Opinion | The United Kingdom’s Growth Plan

Opinion | The United Kingdom’s Growth Plan

New U.K. Chancellor

Kwasi Kwarteng

fired the opening shot Friday in Prime Minister

Liz Truss’s

battle for economic growth, and the pound promptly lost as much as 2% of its value against the dollar. One ignores market signals at one’s peril, but in this case it’s worth parsing who is signalling what about whom. This is a pro-growth agenda that is very different than the tax-and spend Keynesianism that has dominated the West’s economic policies for nearly two decades.


Ms. Truss campaigned for her job this summer on a promise to jolt the British economy with a supply-side revolution. And she is showing she means it. Mr. Kwarteng’s announcement, billed coyly as a “mini budget,” constitutes the largest package of tax cuts in 50 years.

Mr. Kwarteng axed the 2.5-percentage-point increase in the payroll tax imposed by former Prime Minister

Boris Johnson,

and canceled a planned increase in the corporate income tax rate to 26% from 19%. The chancellor also brought forward by a year a planned reduction in the tax rate for the middle band of personal incomes, to 19% from 20% for earnings up to about £50,000.

Mr. Kwarteng also surprised by eliminating the 45% tax rate on incomes above £150,000. The top marginal rate now will be 40%, slightly less than Germany and France. He is also making permanent what had been a temporary tax-free allowance of £1 million on business investment, rather than allowing the threshold to fall back to £200,000. Treasury estimates the higher allowance will allow immediate full expensing of all business investment for 99% of U.K. companies.
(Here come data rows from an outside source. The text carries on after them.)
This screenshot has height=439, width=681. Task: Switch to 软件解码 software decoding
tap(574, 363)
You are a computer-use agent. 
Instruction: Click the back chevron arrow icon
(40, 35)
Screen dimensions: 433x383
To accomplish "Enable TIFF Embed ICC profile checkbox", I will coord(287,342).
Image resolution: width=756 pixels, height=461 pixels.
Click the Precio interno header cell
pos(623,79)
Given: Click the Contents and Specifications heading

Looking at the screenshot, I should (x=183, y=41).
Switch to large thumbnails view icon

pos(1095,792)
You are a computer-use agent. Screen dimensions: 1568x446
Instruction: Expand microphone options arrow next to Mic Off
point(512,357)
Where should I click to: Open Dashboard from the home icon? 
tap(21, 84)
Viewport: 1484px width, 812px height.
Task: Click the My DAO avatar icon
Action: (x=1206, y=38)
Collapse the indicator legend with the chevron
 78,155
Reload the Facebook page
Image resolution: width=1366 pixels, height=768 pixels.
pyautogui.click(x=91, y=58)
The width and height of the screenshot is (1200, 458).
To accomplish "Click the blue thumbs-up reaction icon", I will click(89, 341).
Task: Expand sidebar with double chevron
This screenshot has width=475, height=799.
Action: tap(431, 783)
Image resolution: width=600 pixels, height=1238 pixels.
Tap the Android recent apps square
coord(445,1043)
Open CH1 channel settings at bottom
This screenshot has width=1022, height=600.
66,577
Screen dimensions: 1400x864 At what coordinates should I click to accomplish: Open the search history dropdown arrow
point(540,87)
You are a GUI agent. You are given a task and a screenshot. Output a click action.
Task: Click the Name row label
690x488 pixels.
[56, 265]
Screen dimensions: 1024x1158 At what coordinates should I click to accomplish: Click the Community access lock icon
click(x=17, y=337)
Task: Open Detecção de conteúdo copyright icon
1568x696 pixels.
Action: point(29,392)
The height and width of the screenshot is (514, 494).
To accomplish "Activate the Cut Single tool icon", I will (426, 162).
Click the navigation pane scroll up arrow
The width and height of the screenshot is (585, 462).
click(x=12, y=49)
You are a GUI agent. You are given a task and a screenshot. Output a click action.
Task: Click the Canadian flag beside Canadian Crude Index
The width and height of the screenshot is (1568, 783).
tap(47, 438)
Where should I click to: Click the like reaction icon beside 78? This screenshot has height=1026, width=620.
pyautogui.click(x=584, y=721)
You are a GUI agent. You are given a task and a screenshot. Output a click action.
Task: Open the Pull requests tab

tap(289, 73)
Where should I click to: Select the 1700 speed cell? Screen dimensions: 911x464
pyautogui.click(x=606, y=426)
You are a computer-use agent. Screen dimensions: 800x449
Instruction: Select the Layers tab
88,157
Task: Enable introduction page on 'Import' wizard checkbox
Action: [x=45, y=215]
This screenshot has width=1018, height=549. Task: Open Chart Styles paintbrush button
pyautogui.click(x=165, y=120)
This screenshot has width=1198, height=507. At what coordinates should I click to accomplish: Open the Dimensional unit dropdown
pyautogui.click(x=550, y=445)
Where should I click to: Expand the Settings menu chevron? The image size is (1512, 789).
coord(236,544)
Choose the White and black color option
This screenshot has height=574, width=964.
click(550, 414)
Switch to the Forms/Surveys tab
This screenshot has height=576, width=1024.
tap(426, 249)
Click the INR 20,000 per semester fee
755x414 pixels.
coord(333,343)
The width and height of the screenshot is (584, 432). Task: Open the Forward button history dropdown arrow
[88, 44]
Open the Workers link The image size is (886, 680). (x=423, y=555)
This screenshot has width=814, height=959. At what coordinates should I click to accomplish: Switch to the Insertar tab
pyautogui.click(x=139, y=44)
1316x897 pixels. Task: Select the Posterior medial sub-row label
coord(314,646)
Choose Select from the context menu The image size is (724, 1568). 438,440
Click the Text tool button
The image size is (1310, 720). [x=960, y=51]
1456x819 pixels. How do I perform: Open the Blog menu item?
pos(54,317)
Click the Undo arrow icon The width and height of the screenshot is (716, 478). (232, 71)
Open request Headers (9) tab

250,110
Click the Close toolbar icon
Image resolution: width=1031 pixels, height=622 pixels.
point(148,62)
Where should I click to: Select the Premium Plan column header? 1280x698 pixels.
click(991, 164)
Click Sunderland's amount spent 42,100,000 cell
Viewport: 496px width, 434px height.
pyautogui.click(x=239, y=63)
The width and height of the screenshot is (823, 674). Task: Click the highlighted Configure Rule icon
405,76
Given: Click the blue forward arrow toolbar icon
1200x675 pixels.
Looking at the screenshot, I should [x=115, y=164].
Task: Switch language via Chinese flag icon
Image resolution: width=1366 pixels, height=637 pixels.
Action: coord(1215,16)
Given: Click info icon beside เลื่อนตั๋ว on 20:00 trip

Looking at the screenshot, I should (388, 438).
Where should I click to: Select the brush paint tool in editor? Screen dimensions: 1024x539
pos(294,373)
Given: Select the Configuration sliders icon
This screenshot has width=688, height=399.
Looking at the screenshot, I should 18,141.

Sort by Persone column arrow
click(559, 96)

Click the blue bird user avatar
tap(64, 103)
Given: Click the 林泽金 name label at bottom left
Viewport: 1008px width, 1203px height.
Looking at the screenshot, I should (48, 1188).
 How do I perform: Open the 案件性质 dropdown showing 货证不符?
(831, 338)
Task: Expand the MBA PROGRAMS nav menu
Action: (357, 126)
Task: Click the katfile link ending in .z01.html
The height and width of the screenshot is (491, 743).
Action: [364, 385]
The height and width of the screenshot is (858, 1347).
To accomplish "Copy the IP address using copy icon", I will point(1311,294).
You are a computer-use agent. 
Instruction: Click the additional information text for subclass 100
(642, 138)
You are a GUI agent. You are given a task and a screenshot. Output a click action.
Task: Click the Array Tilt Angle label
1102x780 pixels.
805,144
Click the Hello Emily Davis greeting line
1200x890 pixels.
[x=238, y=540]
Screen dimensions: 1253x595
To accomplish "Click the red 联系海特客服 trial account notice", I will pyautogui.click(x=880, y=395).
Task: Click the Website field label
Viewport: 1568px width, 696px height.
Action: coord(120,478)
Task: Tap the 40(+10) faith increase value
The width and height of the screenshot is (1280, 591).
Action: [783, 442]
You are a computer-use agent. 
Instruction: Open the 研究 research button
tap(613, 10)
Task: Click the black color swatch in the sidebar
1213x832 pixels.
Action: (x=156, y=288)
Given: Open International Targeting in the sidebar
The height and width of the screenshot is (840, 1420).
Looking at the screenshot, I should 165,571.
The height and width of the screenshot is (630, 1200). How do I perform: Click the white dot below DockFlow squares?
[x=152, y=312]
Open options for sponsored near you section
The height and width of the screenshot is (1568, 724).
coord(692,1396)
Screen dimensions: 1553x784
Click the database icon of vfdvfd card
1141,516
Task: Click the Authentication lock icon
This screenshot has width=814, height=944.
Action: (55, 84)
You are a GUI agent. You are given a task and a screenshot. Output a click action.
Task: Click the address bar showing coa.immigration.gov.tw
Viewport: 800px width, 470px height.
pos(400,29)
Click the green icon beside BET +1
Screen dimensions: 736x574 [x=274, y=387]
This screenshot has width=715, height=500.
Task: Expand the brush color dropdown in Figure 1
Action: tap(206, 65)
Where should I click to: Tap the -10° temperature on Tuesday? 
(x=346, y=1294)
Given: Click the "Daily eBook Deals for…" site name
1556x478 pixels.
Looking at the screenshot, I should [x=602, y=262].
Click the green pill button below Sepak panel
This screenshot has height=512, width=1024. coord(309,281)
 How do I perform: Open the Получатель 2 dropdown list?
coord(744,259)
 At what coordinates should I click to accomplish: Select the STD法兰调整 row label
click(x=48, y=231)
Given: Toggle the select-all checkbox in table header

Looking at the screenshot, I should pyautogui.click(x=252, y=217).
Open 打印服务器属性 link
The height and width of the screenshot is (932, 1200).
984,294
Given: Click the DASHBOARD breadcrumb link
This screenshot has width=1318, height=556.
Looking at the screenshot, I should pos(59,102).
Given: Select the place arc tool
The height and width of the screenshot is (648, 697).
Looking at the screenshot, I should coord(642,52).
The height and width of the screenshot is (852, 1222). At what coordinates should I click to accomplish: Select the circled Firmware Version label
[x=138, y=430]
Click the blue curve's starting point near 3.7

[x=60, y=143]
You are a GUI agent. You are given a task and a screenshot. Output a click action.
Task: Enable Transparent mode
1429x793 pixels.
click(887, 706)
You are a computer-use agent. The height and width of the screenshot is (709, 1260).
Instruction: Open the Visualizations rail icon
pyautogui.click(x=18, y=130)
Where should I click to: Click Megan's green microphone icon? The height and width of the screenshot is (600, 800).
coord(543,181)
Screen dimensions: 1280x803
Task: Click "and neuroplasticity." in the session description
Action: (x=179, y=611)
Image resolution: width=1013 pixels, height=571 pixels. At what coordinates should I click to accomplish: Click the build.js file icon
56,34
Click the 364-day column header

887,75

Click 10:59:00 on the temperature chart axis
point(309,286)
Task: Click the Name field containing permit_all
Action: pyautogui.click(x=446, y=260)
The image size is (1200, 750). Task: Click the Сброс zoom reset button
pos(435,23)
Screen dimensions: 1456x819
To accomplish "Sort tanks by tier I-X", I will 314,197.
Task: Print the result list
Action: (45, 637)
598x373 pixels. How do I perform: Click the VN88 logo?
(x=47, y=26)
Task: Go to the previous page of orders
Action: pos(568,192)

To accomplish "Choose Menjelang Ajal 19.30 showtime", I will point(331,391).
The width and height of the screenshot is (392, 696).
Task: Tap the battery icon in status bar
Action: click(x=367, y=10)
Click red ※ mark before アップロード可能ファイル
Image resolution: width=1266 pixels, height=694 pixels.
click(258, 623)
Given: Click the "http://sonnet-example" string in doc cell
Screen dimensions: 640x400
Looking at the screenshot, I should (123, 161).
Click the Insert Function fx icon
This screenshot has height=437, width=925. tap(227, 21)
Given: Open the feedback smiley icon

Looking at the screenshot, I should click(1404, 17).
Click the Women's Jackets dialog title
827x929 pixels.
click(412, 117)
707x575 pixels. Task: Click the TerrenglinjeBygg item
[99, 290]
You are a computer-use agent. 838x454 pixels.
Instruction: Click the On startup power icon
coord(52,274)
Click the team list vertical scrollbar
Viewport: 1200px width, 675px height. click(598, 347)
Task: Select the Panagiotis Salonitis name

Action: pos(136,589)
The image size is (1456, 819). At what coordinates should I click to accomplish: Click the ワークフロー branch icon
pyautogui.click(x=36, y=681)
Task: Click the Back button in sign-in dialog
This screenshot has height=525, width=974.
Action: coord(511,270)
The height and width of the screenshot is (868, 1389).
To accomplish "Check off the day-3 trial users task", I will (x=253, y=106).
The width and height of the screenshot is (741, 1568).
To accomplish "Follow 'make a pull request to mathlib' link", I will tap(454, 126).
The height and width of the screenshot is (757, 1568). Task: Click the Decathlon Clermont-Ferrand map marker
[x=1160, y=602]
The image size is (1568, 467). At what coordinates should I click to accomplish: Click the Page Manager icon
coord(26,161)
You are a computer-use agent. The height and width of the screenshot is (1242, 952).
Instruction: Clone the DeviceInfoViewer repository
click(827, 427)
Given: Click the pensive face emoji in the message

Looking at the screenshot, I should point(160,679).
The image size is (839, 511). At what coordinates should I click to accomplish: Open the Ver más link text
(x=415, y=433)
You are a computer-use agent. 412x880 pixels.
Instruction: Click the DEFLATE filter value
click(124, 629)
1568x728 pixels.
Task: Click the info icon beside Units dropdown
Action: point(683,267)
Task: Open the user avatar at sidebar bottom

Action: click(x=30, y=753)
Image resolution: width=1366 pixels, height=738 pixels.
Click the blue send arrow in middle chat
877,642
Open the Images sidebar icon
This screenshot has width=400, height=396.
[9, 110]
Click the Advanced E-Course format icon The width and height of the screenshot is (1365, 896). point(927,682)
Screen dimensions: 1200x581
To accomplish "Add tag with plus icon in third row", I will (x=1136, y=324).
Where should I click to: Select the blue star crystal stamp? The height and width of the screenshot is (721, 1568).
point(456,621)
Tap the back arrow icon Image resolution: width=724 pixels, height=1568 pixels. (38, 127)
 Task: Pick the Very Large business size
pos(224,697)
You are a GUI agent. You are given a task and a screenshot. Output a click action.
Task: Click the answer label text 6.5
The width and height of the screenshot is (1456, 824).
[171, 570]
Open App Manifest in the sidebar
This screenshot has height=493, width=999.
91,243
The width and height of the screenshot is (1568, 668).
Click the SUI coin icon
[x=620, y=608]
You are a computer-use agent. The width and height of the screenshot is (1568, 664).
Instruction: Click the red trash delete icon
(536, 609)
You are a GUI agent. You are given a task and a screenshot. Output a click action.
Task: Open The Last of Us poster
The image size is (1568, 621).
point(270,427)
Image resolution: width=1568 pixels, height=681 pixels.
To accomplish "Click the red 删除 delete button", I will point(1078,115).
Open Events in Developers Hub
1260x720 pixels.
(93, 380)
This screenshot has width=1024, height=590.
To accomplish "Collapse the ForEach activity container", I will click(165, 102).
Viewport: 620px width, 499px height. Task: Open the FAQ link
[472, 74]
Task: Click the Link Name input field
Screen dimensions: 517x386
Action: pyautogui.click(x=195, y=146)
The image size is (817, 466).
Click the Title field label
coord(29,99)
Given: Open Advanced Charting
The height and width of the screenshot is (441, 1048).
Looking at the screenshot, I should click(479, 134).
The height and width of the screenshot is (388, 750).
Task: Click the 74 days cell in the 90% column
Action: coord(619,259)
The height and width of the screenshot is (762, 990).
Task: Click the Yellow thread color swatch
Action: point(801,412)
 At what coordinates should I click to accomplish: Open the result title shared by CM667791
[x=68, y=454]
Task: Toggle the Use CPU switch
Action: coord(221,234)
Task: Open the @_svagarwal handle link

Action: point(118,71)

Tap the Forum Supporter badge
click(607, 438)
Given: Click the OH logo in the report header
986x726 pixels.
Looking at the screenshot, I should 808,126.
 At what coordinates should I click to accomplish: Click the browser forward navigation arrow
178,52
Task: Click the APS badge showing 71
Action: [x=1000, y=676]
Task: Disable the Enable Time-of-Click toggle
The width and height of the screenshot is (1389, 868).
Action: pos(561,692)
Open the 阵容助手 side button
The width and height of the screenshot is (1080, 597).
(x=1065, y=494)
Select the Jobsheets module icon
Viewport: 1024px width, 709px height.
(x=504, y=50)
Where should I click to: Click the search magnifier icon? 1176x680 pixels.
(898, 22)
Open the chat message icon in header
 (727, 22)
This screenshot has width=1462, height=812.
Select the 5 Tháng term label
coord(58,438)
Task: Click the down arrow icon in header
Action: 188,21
That provision more than any other explains what’s going on here. Ms. Truss and Mr. Kwarteng believe a chronic shortfall in investment explains Britain’s economic travails over the past decade, and they think previous Tory governments didn’t do enough to unlock the productivity-boosting investment Britain needs. They’re promising to use the two years before the next election to change course.

The question is why markets are reluctant to take yes for an answer. The superficial reason concerns debt. Mr. Kwarteng’s plans are expected to require tens of billions of pounds in additional borrowing, since Ms. Truss isn’t yet willing or able to grasp the political nettle of spending reductions. The self-appointed Guardians of the Pound within the Treasury bureaucracy have spent many years arguing that fiscal balance rather than economic growth is the only guarantor of the pound’s value and the marketability of gilts. Investors might believe it, rarely having heard a contrary argument.

Even now, most British commentators are approaching Ms. Truss’s plan with what looks like willful blindness. A frequent complaint is that there’s no evidence tax cuts for corporations or higher earners will boost demand. Maybe not, but that’s also not the point. Britain doesn’t need a Keynesian demand-side stimulus. It needs the supply-side jolt Ms. Truss is trying to deliver by changing incentives to work and invest.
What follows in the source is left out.